[DataFlow runtime] Phase C — colocated lightweight control plane#636
Conversation
Colocated runs now pay nothing for the disagg control plane on the SAME code path (plan.md §C / roadmap domain-refactor.md §C). DeploymentMode becomes load-bearing rather than decorative. - NoOpMetadataStore: a MetadataStore that retains nothing (no dedup index, no durable marker) for local_colocated runs. - resolve_control_plane(mode, run_id) -> (controller, durable_ack): local_colocated gets the no-op store + durable_ack=False (loader releases features as it consumes them); dataflow_colocated/disaggregated keep the durable store + optimizer-boundary ack. Disagg builders are untouched. - build_offline_runtime / build_online_runtime route through the selector and thread durable_ack; the domain Trainer skips the ack transaction and the offline enqueue when durable_ack is False. Gates: test_noop_metadata_store (contract + selection, CPU) and test_colocated_vs_disagg_equiv (per-step loss bit-identical across the no-op colocated and full disagg control planes — only the control plane differs). Co-Authored-By: Claude Opus 4.8 <noreply@anthropic.com>
There was a problem hiding this comment.
Code Review
This pull request introduces a lightweight local_colocated deployment mode to bypass the overhead of the disaggregated control plane, adding a NoOpMetadataStore and a resolve_control_plane helper. Feedback on these changes highlights several important improvements: defining a default no-op lambda for ack_fn in Trainer to prevent potential TypeErrors, validating the deployment_mode parameter to avoid silent misconfigurations, dynamically allocating ports in tests to prevent collisions, and cleaning up temporary directories to avoid disk space leaks.
Important
The consumer version of Gemini Code Assist on GitHub is being sunset. Starting June 18, 2026, new organization installations will be blocked, and all code review activity will officially cease on July 17, 2026.
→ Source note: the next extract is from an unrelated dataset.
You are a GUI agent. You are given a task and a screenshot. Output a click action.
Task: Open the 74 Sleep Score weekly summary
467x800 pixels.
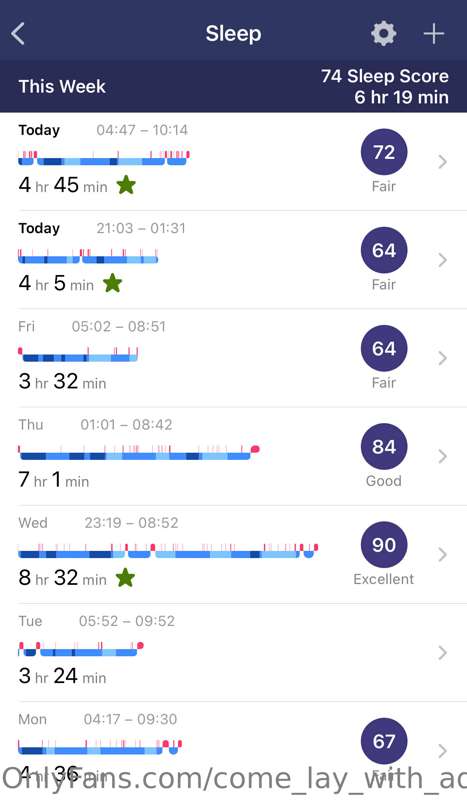click(385, 86)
For more details on the timeline and next steps, please review the Help Documentation.
| ack_fn = None | ||
| if durable_ack: | ||
|
|
||
| def ack_fn(ids, step): | ||
| controller.ack_train_refs( | ||
| trainer_id, ids, global_step=step, optimizer_durable=True | ||
| ) | ||
|
|
There was a problem hiding this comment.
If TrainerController expects ack_fn to be a callable, passing None when durable_ack is False will result in a TypeError when it is invoked. It is safer and more robust to define ack_fn as a no-op lambda by default.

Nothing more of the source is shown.